Auteur : Andreas Seyfarth
Éditeur : Alea
Année de parution : 2002
Nb de joueurs : 3-5
Durée : 90 min.
Catégorie : Développement

Pointage obtenu pour le palmarès : 804
Fréquence retrouvée dans les listes : 31
Fréquence retrouvée en 1ere place : 7

Pourquoi?
Vous l'aviez bien évidemment tous prévu. Mais aviez-vous prédit son score écrasant qui dépasse ceux de nos deuxième et troisième positions réunies? Son nombre de fois cité dans le trois quarts des listes recensées alors que la deuxième position n'en fait même pas la moitié? Son statut de favori confirmé par 1 répondant sur 6 dans les 42 listes envoyées? C'est sur ces données que nous aurions plutôt tendance à se demander le fameux pourquoi ? Car j'avoue être moi-même un peu déstabilisé pour expliquer cette suprématie toute puissante de Puerto Rico dans notre palmarès. On pourrait à première vue se dire qu'il représente l'addition de tous les jeux de développement réunis dans ce top 30, prenant le meilleur de chacun et formant le jeu ultime. On pourrait également croire en un effet boule de neige, un phénomène de bouche à oreille qui n'a pas tardé à se répandre chez les joueurs, faisant de Puerto Rico LA priorité des jeux à essayer avant d'en connaître d'autres qui passent conséquemment dans le domaine de l'inexploré. On pourrait enfin dire de Puerto Rico qu'il contient absolument tout ce qu'il faut pour se qualifier ainsi : un thème bien peu original mais peut-être celui qui est le plus à la mode depuis les dix dernières années ludiques, un matériel fade d'une sobriété digne des prototypes les plus dépouillés mais très efficace et allant directement à l'essentiel, des règles plutôt laborieuses pour le néophyte mais d'une étonnante et fluide assimilation une fois le premier tour entamé, une expérience ludique très inégale quand débutants et expérimentés sont réunis autour du jeu mais d'une telle richesse que tous sont toujours prêts à y rejouer sans exception. En somme, Puerto Rico se résume à un seul mot : étonnement. Étonnement dans l'effet qu'il produit auprès des joueurs, étonnement dans le format et la nature du jeu, étonnement dans sa popularité qui dépasse l'entendement. Qu'Andreas Seyfarth ait eu ou non l'intention d'étonner, il a prouvé que c'est le secret du succès dans le marché du jeu de société.

Le saviez-vous?
À vous tous, les trois quart qui ont placé Puerto Rico dans vos 15 jeux préférés et probablement d'autres qui l'auraient fait s'ils avaient connu le jeu et/ou s'ils avaient participé à ce palmarès, sachez que son auteur a déjà révélé les six jeux sans lesquels son chef d'oeuvre ne serait pas ce qu'il est. Pour apprécier Puerto Rico dans toute son intégrité donc, tachez de jouer aux titres suivants si ce n'est pas déjà fait. Voici les jeux qui ont inspiré la conception de Puerto Rico :

-Civilization : Un passage obligé chez le pionnier pour quiconque veut créer son jeu de développement.

 

-Outpost : Réédité avec un nouveau thême dernièrement sous le titre de Das Zepter van Zavandor, Seyfarth a dit que sa première version de Puerto Rico ressemblait beaucoup à ce jeu. Les rapports entre colons et manufactures sont issus de cette première version.
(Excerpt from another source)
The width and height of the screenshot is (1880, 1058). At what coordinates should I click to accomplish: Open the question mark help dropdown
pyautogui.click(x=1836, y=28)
-Vinci : La valorisation des rôles non choisis par l'attribution de certains bonus est inspirée du systême semblable pour le choix d'attributs de civilisation issu du jeu de Philippe Kayerts.


-Waldmeister : Il s'agit de la première version commerciale de Puerto Rico, que l'auteur a fait paraître chez Hans im Glück en 1994. C'est également le pionnier des jeux aux petits plateaux individuels.

 

-Les Colons de Catane : Des colons sur une île, des ressources produites qu'on peut accumuler, des constructions? Il n'y a peut-être que la phase d'échange, les routes et le brigand qui n'ont pas été retenus pour Puerto Rico.

-Entdecker/Nouveaux Mondes : Une version de Puerto Rico utilisait un systême de tuiles afin de construire d'abord le domaine dans lequel les bâtiments et les plantations allaient ensuite être superposés. Mais le jeu devenait trop long à jouer alors Seyfarth l'a tout simplement aboli pour la version finale.

Et pour les malins qui croient que Citadelles ou Verräter ou Meuterer manquent à cette liste, sachez que Sayfarth affirme qu'il avait inventé et développé son systême de rôles à choisir avant même la publication de ces trois jeux!